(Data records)

----------

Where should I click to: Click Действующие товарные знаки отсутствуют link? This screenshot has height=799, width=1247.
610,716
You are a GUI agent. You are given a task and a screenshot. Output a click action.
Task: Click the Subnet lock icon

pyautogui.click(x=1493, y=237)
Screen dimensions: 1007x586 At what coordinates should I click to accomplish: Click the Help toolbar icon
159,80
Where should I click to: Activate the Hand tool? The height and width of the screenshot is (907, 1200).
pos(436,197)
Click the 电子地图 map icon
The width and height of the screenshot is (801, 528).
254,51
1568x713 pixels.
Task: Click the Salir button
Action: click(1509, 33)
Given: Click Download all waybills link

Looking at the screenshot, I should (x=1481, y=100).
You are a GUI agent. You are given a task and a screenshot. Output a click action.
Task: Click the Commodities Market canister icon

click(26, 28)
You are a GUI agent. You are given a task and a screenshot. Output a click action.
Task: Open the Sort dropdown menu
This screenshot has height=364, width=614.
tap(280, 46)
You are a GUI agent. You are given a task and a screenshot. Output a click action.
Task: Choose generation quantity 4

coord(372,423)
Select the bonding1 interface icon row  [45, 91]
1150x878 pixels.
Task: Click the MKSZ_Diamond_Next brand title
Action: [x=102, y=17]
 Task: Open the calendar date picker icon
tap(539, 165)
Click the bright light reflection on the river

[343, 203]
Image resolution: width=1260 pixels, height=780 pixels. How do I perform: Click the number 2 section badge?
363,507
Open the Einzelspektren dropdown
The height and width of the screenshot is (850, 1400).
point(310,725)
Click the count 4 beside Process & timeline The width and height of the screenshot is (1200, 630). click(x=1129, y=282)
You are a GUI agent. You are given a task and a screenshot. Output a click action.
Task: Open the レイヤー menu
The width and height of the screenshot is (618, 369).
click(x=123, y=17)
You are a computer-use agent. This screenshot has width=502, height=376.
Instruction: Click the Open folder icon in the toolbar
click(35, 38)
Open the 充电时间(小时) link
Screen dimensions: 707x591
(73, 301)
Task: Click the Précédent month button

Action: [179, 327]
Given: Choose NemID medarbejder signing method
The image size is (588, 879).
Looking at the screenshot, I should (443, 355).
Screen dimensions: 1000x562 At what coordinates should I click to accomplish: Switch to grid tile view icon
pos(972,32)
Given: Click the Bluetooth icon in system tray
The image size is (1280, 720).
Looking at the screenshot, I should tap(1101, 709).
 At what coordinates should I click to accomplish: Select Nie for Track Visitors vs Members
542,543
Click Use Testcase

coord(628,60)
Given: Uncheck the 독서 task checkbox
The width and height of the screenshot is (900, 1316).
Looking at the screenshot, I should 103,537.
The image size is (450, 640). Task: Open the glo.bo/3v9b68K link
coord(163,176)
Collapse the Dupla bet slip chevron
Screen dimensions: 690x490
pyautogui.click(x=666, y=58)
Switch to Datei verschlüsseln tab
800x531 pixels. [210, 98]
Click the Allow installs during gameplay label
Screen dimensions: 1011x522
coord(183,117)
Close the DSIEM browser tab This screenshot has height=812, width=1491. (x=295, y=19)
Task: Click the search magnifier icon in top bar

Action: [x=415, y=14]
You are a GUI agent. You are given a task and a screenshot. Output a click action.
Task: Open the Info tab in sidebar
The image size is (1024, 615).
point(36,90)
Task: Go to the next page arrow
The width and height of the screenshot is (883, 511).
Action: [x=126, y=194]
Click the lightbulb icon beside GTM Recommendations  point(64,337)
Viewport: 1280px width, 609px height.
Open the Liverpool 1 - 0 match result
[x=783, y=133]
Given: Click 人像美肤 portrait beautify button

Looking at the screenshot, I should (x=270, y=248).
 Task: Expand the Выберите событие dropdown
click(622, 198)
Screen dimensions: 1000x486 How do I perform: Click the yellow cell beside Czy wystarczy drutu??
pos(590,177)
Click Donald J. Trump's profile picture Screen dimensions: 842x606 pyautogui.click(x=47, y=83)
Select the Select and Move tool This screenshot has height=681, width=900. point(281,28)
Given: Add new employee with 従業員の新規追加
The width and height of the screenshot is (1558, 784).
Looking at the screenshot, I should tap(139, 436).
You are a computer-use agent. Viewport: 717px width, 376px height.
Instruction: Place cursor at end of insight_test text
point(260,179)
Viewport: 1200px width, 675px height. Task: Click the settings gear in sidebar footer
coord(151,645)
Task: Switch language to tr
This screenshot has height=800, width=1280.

----------

Wherever the word "computer" appears in the records above, copy that line.

◆ TASK OUTPUT:
You are a computer-use agent. This screenshot has width=502, height=376.
You are a computer-use agent. Viewport: 717px width, 376px height.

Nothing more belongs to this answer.